(RECORD SET Opens)
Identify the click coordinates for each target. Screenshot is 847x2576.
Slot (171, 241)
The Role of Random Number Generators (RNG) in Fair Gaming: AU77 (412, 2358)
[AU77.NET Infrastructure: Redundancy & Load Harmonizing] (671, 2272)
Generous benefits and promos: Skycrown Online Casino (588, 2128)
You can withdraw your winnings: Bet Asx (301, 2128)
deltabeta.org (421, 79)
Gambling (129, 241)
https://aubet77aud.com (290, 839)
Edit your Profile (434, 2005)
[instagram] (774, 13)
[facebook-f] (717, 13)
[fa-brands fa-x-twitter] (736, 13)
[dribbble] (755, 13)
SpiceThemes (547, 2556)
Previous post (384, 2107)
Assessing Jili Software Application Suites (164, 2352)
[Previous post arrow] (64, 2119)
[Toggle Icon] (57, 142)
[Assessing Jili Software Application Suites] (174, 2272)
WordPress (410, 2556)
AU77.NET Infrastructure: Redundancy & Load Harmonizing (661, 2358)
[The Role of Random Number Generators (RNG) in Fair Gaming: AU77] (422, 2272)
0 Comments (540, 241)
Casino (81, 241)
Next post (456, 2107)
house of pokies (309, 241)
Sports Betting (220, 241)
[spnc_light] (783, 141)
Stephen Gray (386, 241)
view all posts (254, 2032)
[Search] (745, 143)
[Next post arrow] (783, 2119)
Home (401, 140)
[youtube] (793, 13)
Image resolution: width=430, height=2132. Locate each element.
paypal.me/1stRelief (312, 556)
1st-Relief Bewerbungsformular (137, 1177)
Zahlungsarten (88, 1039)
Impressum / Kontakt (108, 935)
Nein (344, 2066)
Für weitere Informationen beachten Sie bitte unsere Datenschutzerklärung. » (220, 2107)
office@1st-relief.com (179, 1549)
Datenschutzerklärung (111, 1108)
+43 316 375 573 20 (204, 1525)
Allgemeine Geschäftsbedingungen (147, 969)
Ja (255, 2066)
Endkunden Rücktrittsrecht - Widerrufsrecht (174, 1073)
(RECORD SET Closes)
◆ WORK ORDER: State how many lines in the records above contain the word "Application". Give nothing but the number.

◆ THE ANSWER: 2